| Complete the following |
**a.** Answer these about the Badgerow case summary:
(i) In which state's court did Badgerow file suit to vacate the arbitration award?
(ii) Which federal appeals court upheld the district court's decision to keep the case?
(iii) Which section of the FAA lets a party ask a court to compel arbitration?
**b.** Carry on the Badgerow case summary from its final sentence.

Background and Procedural History
After a FINRA arbitration panel dismissed Denise Badgerow’s wrongful termination lawsuit, she filed suit in Louisiana state court to vacate the arbitration award. Walters, her former employer, removed the case to federal district court and applied to confirm the award. Badgerow moved to remand the case to state court, arguing that the federal court lacked jurisdiction under Sections 9 and 10 of the FAA to confirm or vacate the award. The district court determined that it had jurisdiction to retain the case and the Fifth Circuit Court of Appeals confirmed. The Supreme Court reversed.
The Supreme Court’s Analysis
Delivering the opinion for the Court, Justice Kagan explained that the FAA authorizes a party to an arbitration agreement to seek the court’s assistance in a variety of circumstances. Section 4 authorizes a party to ask the court to compel arbitration. Sections 9 and 10 authorize a party to request that a court confirm or vacate an arbitration award. However, the FAA does not give federal courts automatic jurisdiction to decide these requests. The federal court must have an “independent jurisdictional basis” to do so.

| Recorded data |
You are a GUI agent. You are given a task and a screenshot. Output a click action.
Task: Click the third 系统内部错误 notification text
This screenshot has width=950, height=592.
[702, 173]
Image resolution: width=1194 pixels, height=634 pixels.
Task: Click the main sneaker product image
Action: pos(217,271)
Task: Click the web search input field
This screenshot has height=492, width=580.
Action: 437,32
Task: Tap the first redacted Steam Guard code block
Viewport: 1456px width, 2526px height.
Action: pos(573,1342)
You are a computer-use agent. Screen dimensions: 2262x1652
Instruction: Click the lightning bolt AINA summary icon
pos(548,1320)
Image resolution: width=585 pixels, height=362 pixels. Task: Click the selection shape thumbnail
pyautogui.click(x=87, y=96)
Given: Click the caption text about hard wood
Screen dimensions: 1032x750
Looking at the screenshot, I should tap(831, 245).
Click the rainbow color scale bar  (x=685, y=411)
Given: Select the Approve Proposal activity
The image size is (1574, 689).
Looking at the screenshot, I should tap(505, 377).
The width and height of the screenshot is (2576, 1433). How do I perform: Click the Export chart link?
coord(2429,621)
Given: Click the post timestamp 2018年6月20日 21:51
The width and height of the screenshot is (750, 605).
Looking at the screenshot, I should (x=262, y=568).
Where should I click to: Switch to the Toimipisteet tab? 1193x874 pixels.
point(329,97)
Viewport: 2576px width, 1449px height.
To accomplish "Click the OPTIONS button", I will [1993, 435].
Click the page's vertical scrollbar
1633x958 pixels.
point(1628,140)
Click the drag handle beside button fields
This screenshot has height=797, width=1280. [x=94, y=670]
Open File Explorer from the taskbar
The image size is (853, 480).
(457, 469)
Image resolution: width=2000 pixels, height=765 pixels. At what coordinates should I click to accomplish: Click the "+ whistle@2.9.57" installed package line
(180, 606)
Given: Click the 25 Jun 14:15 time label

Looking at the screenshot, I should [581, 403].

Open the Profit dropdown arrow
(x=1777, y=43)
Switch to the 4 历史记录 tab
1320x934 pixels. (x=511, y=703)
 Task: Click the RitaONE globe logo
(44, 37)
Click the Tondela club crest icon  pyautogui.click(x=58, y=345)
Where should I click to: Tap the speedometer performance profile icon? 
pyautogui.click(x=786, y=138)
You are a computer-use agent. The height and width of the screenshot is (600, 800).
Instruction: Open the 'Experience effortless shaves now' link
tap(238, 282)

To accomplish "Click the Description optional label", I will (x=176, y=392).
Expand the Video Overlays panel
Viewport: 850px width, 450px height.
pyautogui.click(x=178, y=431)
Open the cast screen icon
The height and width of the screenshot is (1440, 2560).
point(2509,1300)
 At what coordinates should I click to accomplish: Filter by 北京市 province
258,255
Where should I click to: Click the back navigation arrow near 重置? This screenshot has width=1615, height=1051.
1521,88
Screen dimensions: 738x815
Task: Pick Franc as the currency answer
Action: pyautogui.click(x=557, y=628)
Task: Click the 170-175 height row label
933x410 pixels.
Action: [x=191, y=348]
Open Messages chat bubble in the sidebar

| Exercise results |
**a.**
(i) Louisiana
(ii) The Fifth Circuit Court of Appeals
(iii) Section 4

**b.**
The Court distinguished this case from its earlier decision in Vaden v. Discover Bank, 556 U.S. 49 (2009) which held that, to determine jurisdiction, Section 4 of the FAA requires federal courts to “look through” the petition to compel arbitration to the “underlying substantive controversy” between the parties, even though that controversy is not before the court. See 556 U.S. at 62. Section 4 of the FAA provides that a party “aggrieved by the alleged failure, neglect, or refusal of another to arbitrate under a written agreement for arbitration may petition any United States district court which, save for such agreement, would have jurisdiction … of the subject matter of a suit arising out of the controversy between the parties…” 9 U.S.C. §4, emphasis added. The Vaden Court reasoned that the “save for such agreement” language instructed the court to “look through” the motion to compel arbitration to the underlying controversy to evaluate jurisdiction.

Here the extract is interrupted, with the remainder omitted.